PPXA - Parallel Proximal algorithm

Usage

sol = ppxa(x_0, F, param);
sol = ppxa(x_0, F);
[sol, infos] = ppxa(...);

Input parameters

x_0 Starting point of the algorithm
F Array of function to minimize
param Optional parameter

Output parameters

sol Solution
info Structure summarizing informations at convergence

Description

ppxa, derived from the Douglas-Rachford algorithm, solves

\begin{equation*} sol = \min_x \sum_i W_i f_i(x) \end{equation*}

for x in \(R^N\), where x is the variable and x_0 is the starting point.

F is a cellarray of structures representing functions. All of them should contains at least two fields. F{ii}.eval to evaluate the function and F{ii}.prox to compute the proximal operator of the function.
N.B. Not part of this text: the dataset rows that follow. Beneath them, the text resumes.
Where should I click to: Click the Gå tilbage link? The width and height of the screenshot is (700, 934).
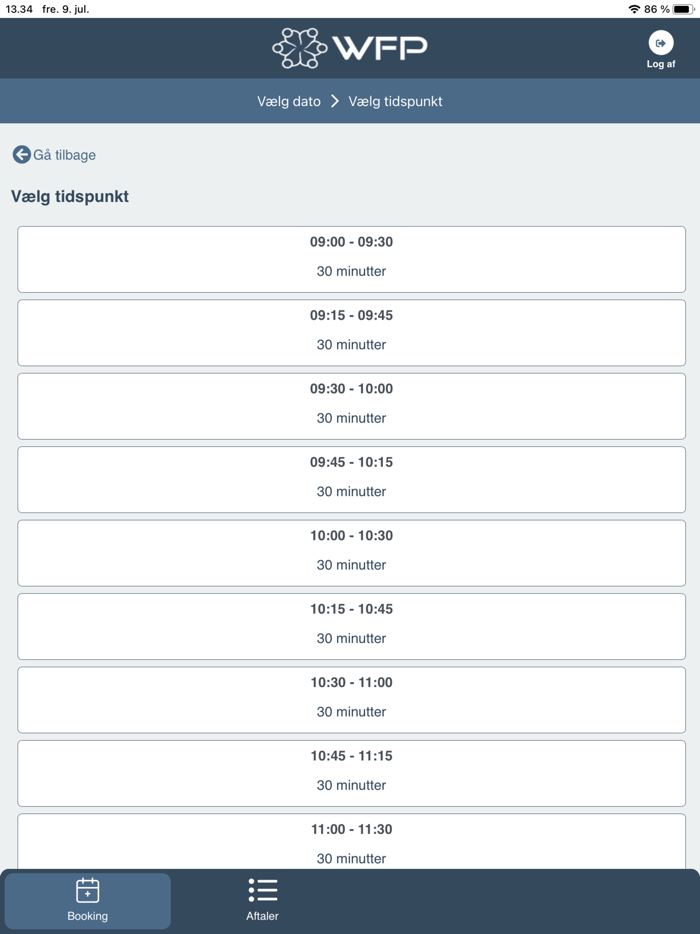point(54,154)
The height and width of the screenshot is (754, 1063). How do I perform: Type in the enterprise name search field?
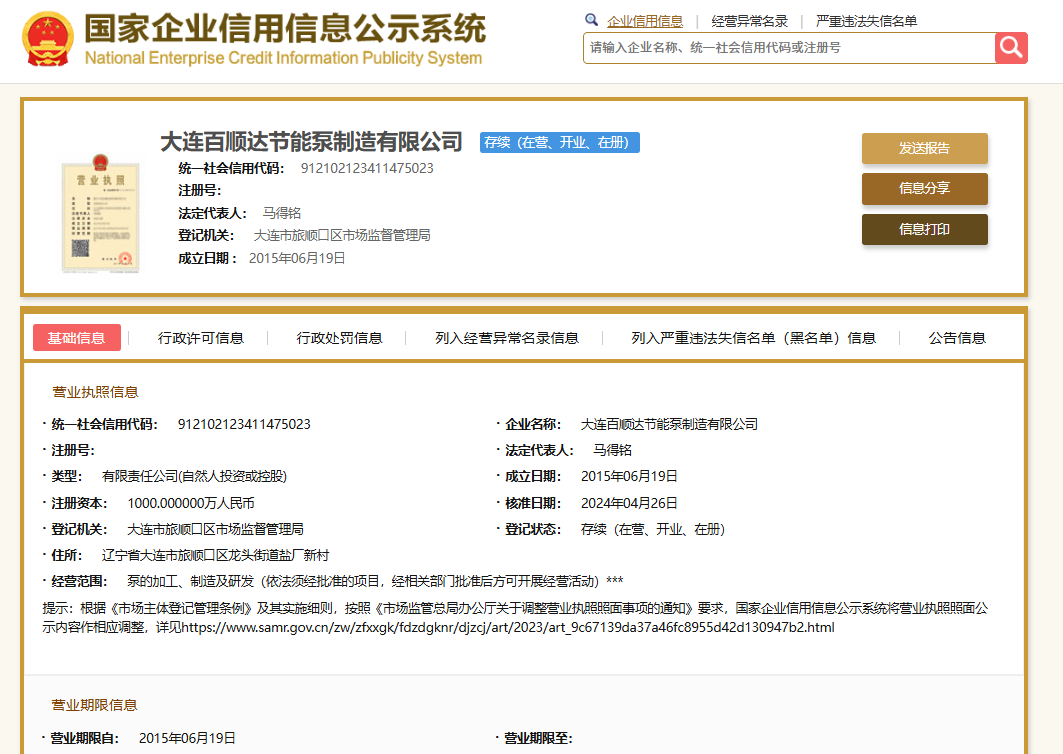(x=788, y=47)
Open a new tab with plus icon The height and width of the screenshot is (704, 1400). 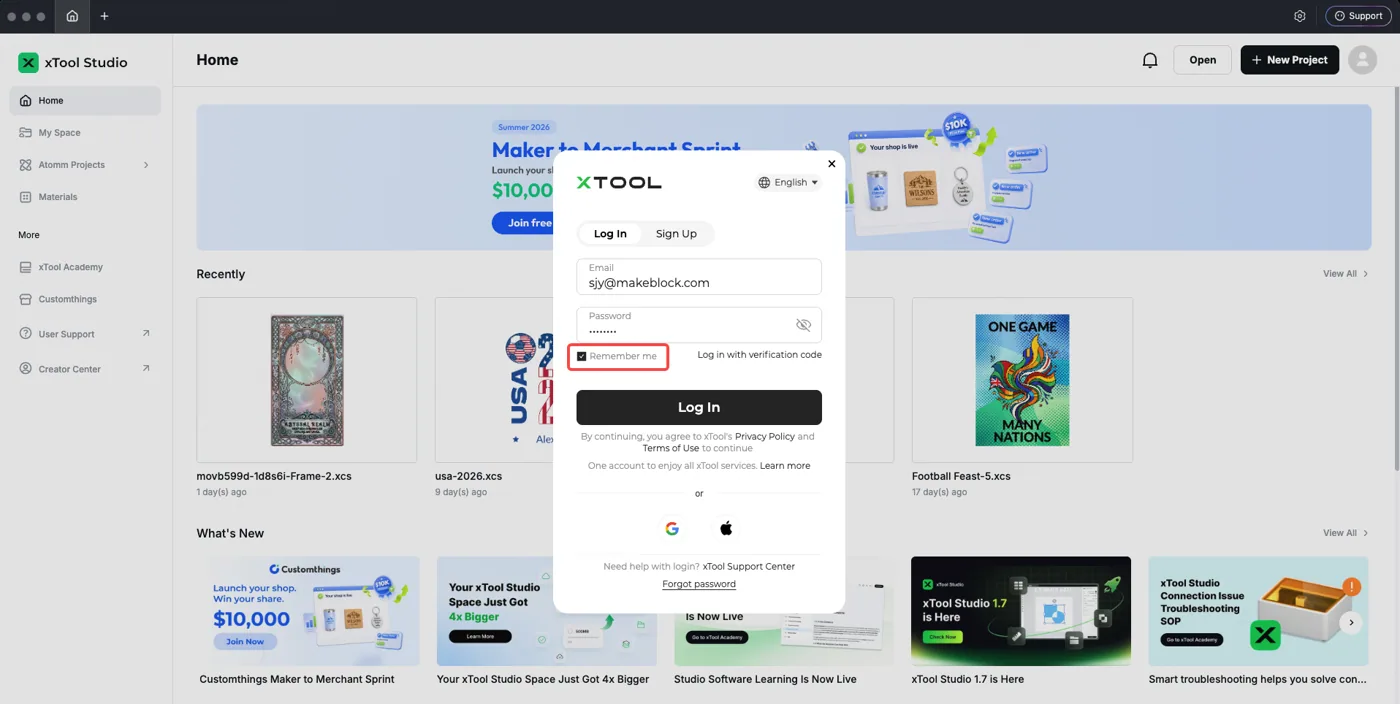[104, 16]
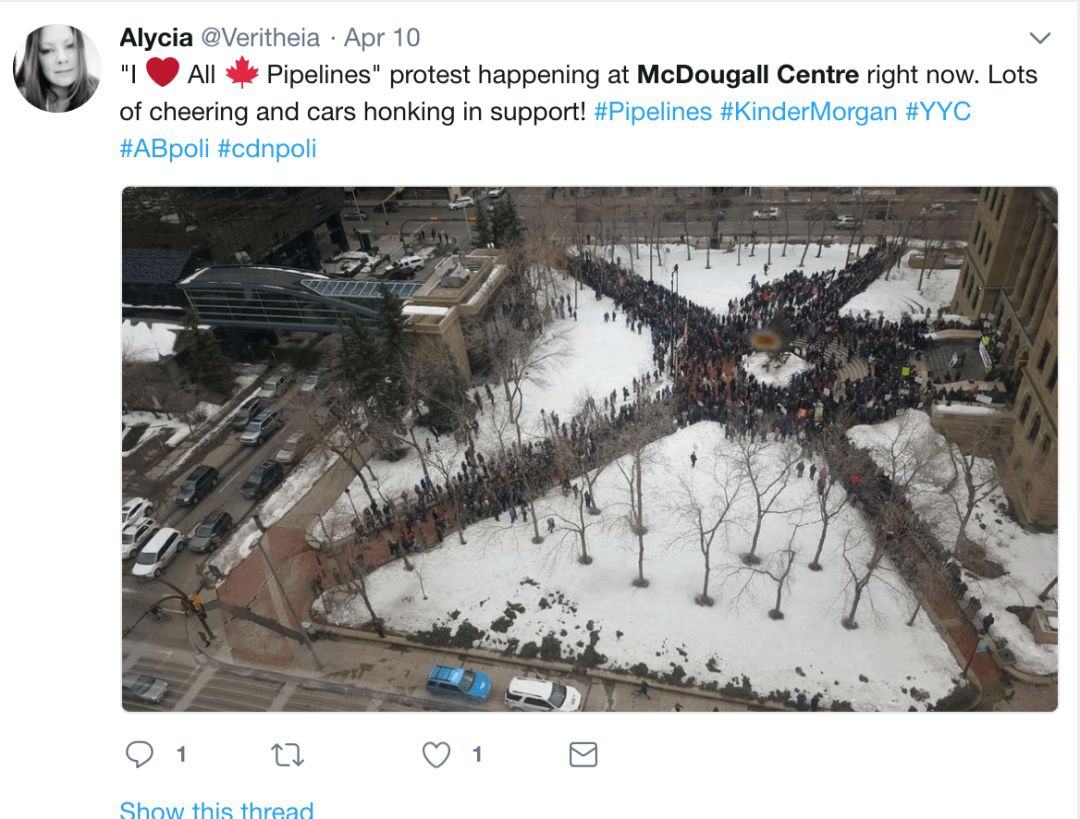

param a Matlab structure containing solver paremeters. See the function solvep for more information. Additionally it contains those aditional fields:

  • param.W : the weight (all equal by default)
  • param.lambda: is the weight of the update term. It is kind of a timestep for the proximal operators. (Warning it should not be confused with gamma, the time step for gradient descent part). By default it is set to 0.99. Do not change this parameter unless you know what you do.

References:

P. Combettes and J. Pesquet. Proximal splitting methods in signal processing. Fixed-Point Algorithms for Inverse Problems in Science and Engineering, pages 185--212, 2011.